Valve argued, in part, that Apple has no business tapping into its data for its case against Epic Games because it is, first and foremost, a PC-game distributor and has nothing to do with the mobile-app games market. Hixson, on the other hand, disagrees with Valve's notion that its data has no relevance in the Apple vs. Epic Games case.
"[Epic Games alleges] that Apple’s 30% commission on sales through its App Store is anti-competitive and that allowing iOS apps to be sold through other stores would force Apple to reduce its commission to a more competitive level. Well, Steam is one of the largest video game stores for PCs, and it too charges a 30% commission, Hixson said in his order. "Epic Games opened its video game store for PCs in December 2018, and Epic charges a commission that is lower than 30%."

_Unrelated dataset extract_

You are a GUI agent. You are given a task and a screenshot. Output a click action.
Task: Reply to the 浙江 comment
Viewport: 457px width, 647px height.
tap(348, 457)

In other words, Epic Games claims Apple's market dominance plays a role in its sky-high 30% fee. According to Epic Games, if there were more stores on the market, Apple's fees would be more reasonable. As such, Hixson states that Steam's data would reveal whether the availability of other stores does, in fact, affect commissions in the way Epic Games alleges.
To give you a recap on Apple's data request, the MacBook maker gave Valve a list of 436 games that are available on the Epic Games Store and Steam. With a date range of 2015 to the present, Apple demanded that Valve offer information on the games' price changes, gross revenues, sale dates and more. Apple is also asking for the following:
- Steam's total annual sales of apps and in-app products
- Steam's annual advertising revenue
- Steam's annual sales of external products
- yearly revenues from Steam
- annual earnings (gross or net) from Steam
According to the order, Valve has 30 days to reveal the information that Apple has requested. We'll definitely keep an eye on this juicy Apple vs. Epic Games legal drama and keep you updated as new information pops up.